Could behavioral medicine lead the web data revolution? A recent viewpoint published in the Journal of the American Medical Association outlined how this could come to pass, exploring the value of "digital footprints" left on search engines and social media and how they can yield health insights.
Behavioral medicine should embrace web data to fill in an area where traditional surveillance is incomplete, according to the article's authors, from San Diego State University Graduate School of Public Health, the Santa Fe Institute and Johns Hopkins University.

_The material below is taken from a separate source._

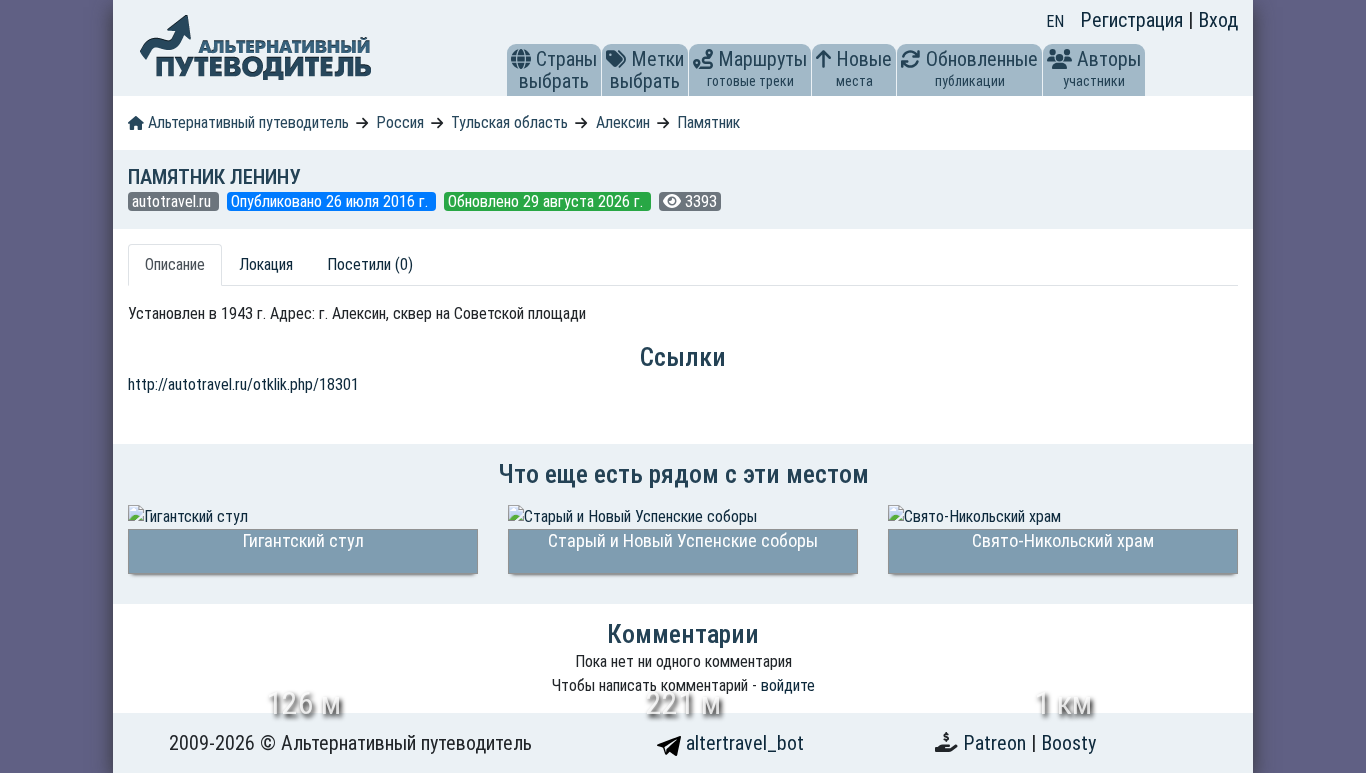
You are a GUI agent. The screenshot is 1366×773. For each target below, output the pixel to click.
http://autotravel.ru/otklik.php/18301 (243, 384)
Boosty (1068, 743)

How can behavior health use web data? The authors listed six ways, including:
- Observing manifestation of mental health problems is easier online: This web data can reveal assumption-free insights into concerns.
- Reflection of more than individual views, because social context is captured online: The data can reveal how social norms spread and influence population health.
- Effective interventions in behavioral medicine involve changes in public policy: Web data can identify alerts for policy changes and pathways for health advocacy.
Recently, the American Hospital Association published a guide on integrating behavioral health across the continuum of care that included information on the use of technology for effective integration.
"Billions of digital footprints from nearly all parts of the United States and from countries around the world provide a powerful opportunity to expand the evidence base across medicine," the article's authors concluded. "However, for the reasons mentioned previously and more related reasons yet to be expressed, behavioral medicine potentially has the most to gain from web data and could be essential to the broader web data revolution."
Last spring, the American Telemedicine Association published best practices for providing mental health services through personal computer webcams and other devices with interactive video capabilities. The document--"Practice Guidelines For Video-Based Online Mental Health Services"--was developed with input from groups such as the American Psychiatric Association, the American Counseling Association and the National Association for Social Workers, as well as payers, academics, technical engineers and others.